Brazzaville consolide la gouvernance aérienne régionale
Réunis le 17 octobre à Brazzaville sous la présidence de la ministre congolaise des Transports, de l’Aviation civile et de la Marine marchande, Mme Ingrid Olga Ghislaine Ebouka-Babackas, les ministres en charge de l’aviation civile des six États CEMAC ont adopté le plan d’actions et le projet de budget 2026 de l’Agence de supervision de la sécurité aérienne en Afrique centrale (ASSA-AC).
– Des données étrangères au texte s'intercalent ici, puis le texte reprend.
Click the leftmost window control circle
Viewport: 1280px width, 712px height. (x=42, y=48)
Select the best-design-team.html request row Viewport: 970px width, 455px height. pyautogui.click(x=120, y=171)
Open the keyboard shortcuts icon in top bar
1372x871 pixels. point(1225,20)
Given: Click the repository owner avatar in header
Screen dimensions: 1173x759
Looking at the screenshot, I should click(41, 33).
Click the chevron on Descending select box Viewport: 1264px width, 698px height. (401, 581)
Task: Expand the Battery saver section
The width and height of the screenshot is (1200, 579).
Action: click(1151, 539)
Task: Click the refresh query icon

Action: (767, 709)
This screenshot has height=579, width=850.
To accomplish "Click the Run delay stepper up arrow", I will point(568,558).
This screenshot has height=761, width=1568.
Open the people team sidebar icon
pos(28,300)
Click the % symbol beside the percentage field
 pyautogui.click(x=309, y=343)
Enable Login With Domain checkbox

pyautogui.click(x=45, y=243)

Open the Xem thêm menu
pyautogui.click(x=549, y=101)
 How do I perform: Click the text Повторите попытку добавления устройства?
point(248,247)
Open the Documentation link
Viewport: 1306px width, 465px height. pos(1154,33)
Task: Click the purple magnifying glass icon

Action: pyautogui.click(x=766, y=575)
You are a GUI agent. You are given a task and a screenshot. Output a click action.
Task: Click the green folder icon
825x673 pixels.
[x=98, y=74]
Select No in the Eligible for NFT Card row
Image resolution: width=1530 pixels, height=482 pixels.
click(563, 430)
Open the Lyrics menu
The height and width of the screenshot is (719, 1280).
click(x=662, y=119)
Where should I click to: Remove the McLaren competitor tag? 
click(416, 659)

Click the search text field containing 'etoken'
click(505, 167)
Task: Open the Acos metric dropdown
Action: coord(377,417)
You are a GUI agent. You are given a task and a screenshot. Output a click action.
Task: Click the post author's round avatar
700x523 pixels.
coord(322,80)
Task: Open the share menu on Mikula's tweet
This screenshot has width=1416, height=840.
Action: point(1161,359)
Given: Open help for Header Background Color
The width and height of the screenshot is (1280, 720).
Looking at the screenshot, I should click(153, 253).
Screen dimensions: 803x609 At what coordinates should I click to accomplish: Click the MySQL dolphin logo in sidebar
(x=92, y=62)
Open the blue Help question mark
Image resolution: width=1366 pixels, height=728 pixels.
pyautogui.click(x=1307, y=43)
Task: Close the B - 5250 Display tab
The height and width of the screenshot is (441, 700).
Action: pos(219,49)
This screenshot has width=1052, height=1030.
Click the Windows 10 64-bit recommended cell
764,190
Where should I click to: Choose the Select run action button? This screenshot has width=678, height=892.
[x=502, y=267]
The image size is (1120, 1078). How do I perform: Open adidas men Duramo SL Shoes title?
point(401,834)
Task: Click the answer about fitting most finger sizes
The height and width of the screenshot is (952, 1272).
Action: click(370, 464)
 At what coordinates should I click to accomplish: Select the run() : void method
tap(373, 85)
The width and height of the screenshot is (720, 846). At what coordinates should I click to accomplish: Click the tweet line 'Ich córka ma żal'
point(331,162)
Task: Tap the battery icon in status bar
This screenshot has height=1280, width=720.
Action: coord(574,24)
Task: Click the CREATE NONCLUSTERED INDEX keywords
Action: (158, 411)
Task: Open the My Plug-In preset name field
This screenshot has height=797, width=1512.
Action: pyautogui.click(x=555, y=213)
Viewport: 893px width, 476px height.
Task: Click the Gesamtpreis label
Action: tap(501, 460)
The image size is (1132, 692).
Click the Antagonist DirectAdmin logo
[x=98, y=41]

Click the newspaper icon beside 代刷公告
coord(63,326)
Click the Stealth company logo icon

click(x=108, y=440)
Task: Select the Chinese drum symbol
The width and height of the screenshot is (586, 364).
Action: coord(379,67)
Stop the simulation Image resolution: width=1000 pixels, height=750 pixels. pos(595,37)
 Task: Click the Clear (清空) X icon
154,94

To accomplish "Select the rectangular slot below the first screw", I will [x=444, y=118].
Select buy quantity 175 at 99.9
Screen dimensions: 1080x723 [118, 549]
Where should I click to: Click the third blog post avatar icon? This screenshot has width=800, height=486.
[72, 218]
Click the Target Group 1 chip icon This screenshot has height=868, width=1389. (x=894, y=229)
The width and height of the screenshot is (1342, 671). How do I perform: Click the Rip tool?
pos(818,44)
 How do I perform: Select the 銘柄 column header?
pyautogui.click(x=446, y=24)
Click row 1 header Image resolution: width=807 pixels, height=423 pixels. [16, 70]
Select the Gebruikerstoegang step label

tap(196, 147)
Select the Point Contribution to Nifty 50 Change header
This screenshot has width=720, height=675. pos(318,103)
Cette septième session ordinaire, convoquée dans un contexte régional marqué par la reprise progressive du trafic post-pandémie et par la persistance de menaces transfrontalières, confère à Brazzaville un rôle pivot dans la consolidation d’une gouvernance intégrée de l’espace aérien centrafricain.
En ouvrant les travaux, la ministre a souligné que « la sûreté aérienne n’est pas qu’une question technique mais un attribut majeur de la souveraineté ». Ses propos témoignent de l’évolution stratégique d’une institution longtemps perçue comme purement réglementaire vers une plateforme de coordination sécuritaire. Le directeur général de l’ASSA-AC, M. Eugene Apombi, a pour sa part rappelé que la mission principale demeure la réduction du risque aéronautique, « afin que nos forces armées comme nos compagnies civiles disposent d’un ciel sûr et prévisible ».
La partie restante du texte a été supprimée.